İsviçre'deki St. Gallen Üniversitesi'nin ekonomi profesörlerinden Manfred Gärtner, uluslararası kredi derecelendirme kuruluşlarını eleştirirken sözünü sakınmıyor. Gärtner, S&P'nin yapıcı bir diyaloga hazır olmadığını, temel ekonomik konseptleri anlamadığını ve ‘yalanları' yaydığını iddia ediyor. Prof. Gärtner 2012 yılında meslektaşı Björn Griesbach ile birlikte üç büyük kredi derecelendirme kuruluşu olan Standard&Poors, Moodys ve Fitsch'e yönelik ağır suçlamaların yer aldığı bir araştırma yayımladı. Araştırmaya göre, İrlanda ve Yunanistan gibi ülkelere mali krizin ardından verilen düşük notlar, bu ülkelerin gerçekte hak ettikleri notların çok daha altında. Manfred Gärtner, “Araştırmada, Euro Bölgesi'ndeki çok sayıda ülkenin 2009-2012 yılları arasında kredi notları düşürülürken aşırıya kaçıldığı sonucuna vardık. Bu, eleştirilerimizin temelini oluşturdu, zaman içerisinde diğer araştırma ekipleri de benzer sonuçlara vardı. Oldukça sağlam bir sonuç" diyor.
'Yunanistan'a haksızlık edildi'
Prof. Gärtner'e göre, mali krizin ardından Yunanistan'ın hak ettiği bir-iki notluk bir düşürme iken, kredi derecelendirme kuruluşları hızlı bir şekilde ülkenin notunu ıskarta seviyesine indirdi. Gärtner, bunun sonucu olarak faizlerin yüzde 20 gibi ekonomik açıdan iyi durumdaki Almanya ve İsviçre gibi ülkeleri bile zorlayacak bir seviyeye çıktığına dikkat çekiyor: “Tehlike, bir süre sonra bu öngörülerin doğrulanmasında. Bir ülkenin kredi notunun haksız, hatalı bir şekilde düşürülmesi o ülkeye piyasalarda duyulan güvenin zedelenmesine ve kredibilitesini kaybetmesine yol açabilir. Bu da piyasada talep edilen faizlerin çok yüksek bir seviyeye ulaşmasına neden olabilir. Bu sarmal da aslında ekonomik ve mali durumdan güçlü bir ülkenin iflası ile sonuçlanabilir. Bu yüzden, kredi notlarının arka planını iyi incelemek gerekiyor.”
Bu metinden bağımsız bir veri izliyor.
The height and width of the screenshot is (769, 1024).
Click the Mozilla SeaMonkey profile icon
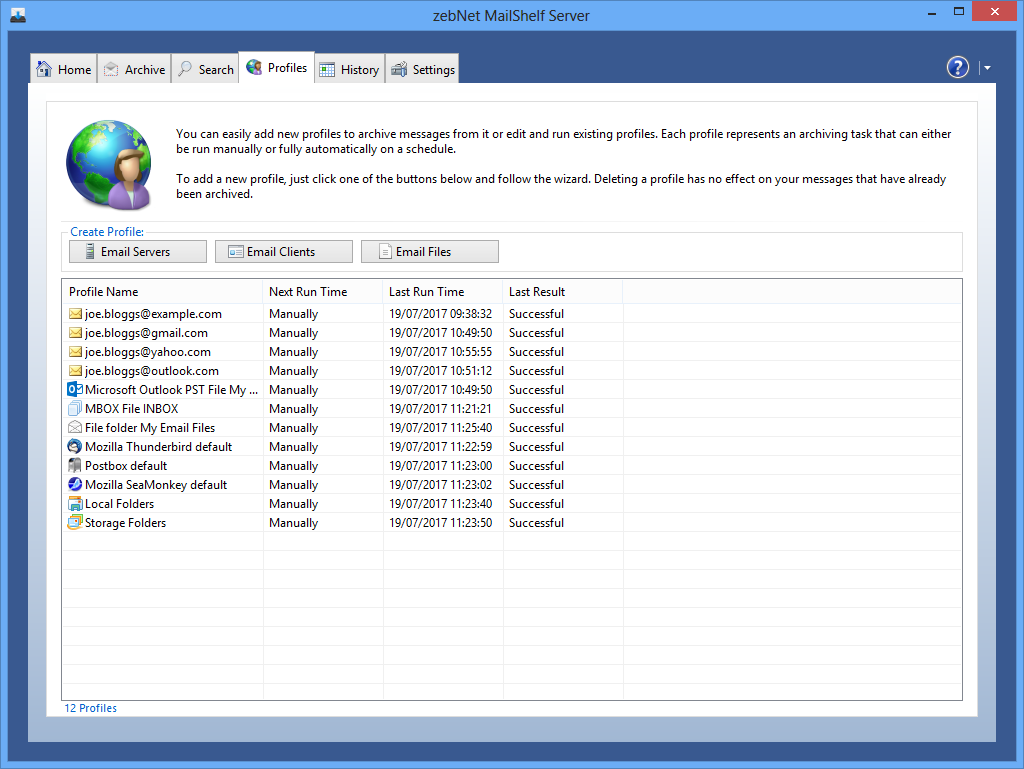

Standard&Poors'un Yönetim Kurulu Başkanı Moritz Kraemer, söz konusu iddialara ‘Wirtschafts Woche' adlı ekonomi dergisi için kaleme aldığı makalede yanıt vermişti. Kraemer, kredi notlarının bir süre sonra doğrulanan öngörüler olmadığını dile getirmiş ve Prof. Gaertner'e ‘sebep-sonuç ilişkisini korelâsyonla karıştırma' eleştirisinde bulunmuştu.
Ekonomi profesörü Manfred Gärtner ise kredi derecelendirme kuruluşlarının, Avrupa borç krizindeki rolleri hakkında konuşmaya ‘ne istekli ne de kabiliyetli' olduğunu öne sürüyor. Gärtner, siyasetin de bu konuda çok uzun bir süre atıl kaldığı kanısında. Avrupa ülkelerinin ekonomilerinin yeniden canlanma işaretleri vermeye başlamasının ardından, kredi derecelendirme kuruluşlarının gücünü kırmaya yönelik çabaların yeniden azaldığı yorumunu yapan uzman, ülkelerin ‘kredibilitelerinin' ‘bir tek harfe indirgenmesinin' ciddi bir uygulama olmadığını söylüyor.